Formerly known as St. Edmund's Episcopal Church, the congregation became in 2008 the first in Wisconsin to withdraw from the Episcopal Church to join the Anglican realignment, a conservative movement of Anglicans in the United States and Canada formed primarily in opposition to the Episcopal Church's support for the ordination of non-celibate gay people.
St. Edmund's was founded 1947 by a small group of Christian laity and clergy meeting in temporary facilities in the village of Elm Grove, Waukesha County, Wisconsin. Within a decade the group had raised sufficient funds to construct their own building on land donated to the congregation by members of their community on Watertown Plank Road in the village. In 1962, St. Edmund's voted to affiliate with the Episcopal Church in the United States of America and became part of the ECUSA Diocese of Milwaukee.
Bishop Donald Hallock granted St. Edmund's the charter of an earlier defunct parish in his diocese dedicated to St.
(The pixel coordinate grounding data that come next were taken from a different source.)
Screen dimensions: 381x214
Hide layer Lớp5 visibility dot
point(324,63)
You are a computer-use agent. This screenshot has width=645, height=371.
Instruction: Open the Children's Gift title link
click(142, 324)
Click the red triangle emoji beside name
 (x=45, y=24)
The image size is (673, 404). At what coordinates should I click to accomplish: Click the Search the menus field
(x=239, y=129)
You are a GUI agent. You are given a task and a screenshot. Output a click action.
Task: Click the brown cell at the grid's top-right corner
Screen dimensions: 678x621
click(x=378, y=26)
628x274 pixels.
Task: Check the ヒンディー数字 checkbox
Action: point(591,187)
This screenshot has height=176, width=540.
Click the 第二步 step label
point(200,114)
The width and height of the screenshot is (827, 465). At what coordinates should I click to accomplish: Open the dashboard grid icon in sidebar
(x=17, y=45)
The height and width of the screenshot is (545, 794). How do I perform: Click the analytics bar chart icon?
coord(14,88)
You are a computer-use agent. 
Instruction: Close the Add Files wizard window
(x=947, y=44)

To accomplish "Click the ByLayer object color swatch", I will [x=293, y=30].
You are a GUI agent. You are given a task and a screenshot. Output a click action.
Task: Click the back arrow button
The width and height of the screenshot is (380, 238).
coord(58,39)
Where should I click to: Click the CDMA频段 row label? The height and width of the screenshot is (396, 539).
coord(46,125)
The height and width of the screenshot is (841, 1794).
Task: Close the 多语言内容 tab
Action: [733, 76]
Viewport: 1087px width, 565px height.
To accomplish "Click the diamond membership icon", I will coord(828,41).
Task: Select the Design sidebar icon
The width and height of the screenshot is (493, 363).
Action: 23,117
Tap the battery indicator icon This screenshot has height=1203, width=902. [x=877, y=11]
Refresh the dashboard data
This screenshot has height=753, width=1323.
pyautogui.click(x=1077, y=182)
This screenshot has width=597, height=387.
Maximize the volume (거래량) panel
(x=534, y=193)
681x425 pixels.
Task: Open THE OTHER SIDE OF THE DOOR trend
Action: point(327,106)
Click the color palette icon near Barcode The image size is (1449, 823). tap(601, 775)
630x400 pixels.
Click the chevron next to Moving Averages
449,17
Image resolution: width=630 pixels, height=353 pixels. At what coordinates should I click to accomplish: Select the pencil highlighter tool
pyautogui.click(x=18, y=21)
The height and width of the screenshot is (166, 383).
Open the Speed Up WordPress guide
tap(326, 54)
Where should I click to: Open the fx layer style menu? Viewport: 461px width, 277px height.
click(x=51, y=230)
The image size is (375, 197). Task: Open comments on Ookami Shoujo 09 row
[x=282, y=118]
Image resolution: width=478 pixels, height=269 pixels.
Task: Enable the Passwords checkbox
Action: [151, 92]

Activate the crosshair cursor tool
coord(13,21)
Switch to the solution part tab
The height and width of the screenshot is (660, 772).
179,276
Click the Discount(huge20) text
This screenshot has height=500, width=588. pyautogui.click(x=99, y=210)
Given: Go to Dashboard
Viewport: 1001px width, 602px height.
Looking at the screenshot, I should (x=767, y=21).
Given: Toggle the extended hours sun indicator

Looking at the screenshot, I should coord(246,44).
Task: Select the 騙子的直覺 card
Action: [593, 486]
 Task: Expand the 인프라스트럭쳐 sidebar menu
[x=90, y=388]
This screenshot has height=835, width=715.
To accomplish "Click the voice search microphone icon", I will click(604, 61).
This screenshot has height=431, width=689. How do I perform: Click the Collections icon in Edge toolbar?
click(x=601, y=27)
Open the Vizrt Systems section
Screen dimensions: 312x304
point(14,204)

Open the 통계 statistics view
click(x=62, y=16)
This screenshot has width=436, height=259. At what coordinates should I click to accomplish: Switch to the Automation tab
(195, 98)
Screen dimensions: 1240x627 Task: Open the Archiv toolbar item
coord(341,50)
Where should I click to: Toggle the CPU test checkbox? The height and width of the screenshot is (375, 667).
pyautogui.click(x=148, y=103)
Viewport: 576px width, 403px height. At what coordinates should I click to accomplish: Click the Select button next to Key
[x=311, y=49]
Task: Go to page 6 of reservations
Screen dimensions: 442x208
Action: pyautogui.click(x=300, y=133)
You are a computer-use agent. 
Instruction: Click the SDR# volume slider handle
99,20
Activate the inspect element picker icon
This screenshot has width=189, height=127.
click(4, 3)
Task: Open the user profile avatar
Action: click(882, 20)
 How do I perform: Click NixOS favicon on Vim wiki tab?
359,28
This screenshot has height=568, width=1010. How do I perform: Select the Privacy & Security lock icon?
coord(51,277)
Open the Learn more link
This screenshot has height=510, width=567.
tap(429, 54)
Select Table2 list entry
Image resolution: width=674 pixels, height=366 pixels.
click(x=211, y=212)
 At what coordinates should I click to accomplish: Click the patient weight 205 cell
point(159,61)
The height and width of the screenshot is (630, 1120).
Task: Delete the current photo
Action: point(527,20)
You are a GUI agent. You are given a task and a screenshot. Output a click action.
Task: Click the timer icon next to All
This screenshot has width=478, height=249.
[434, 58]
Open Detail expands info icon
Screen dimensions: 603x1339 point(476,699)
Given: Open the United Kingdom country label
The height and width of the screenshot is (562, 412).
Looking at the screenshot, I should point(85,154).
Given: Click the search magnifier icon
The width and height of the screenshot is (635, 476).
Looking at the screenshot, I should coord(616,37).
Edmond (Edmund), King of East Anglia. The free grant of the charter provided the 15-year-old parish with honorific roots to Christian ministry in Milwaukee dating to 1874 and Anglican historical connections stretching back almost 1,100 years.
By 1976, the church was a congregation with more than 400 members. In 1976 the parish vestry chose Wayne Carr Olmstead to serve as rector. Olmstead remained in the position for the next 30 years, serving both the parishioners of St. Edmund's and young men studying for the ministry from Nashotah House Seminary. But his tenure proved controversial because of his high-church style and traditionalist theological approach, which limited the role of girls and women in church services. A large number of congregants left the parish in the years following Olmstead's appointment, including a substantial number of major donors, weakening its financial base. What remained was a smaller and more conservative group of worshippers.